____ MATERIAL PROVIDED

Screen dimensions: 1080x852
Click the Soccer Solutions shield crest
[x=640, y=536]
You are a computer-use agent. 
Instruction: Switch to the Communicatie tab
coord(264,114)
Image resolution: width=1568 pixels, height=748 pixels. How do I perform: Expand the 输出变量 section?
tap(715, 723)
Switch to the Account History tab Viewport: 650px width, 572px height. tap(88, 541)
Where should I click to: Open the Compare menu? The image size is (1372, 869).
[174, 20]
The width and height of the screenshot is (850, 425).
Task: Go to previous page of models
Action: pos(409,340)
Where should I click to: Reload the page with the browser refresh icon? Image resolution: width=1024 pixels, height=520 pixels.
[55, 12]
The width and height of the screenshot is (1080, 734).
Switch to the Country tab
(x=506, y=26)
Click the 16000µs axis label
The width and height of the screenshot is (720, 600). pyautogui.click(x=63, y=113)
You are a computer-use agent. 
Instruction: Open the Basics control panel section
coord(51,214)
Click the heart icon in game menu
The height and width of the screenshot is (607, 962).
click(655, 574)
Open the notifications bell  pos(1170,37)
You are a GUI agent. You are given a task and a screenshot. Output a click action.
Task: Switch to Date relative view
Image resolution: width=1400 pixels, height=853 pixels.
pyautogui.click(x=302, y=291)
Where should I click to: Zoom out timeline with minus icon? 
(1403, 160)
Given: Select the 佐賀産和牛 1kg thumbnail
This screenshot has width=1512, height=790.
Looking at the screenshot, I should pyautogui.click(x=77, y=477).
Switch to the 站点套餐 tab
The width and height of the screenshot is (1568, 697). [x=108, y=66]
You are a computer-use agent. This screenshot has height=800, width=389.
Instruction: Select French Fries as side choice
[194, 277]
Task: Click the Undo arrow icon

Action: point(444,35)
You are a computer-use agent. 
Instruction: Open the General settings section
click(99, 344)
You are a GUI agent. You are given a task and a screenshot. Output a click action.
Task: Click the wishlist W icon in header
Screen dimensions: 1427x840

________

YOUR TASK
Every line of the listing above that includes "dimensions" should be copied out.

SOLVED PROBLEM
Screen dimensions: 1080x852
Screen dimensions: 1427x840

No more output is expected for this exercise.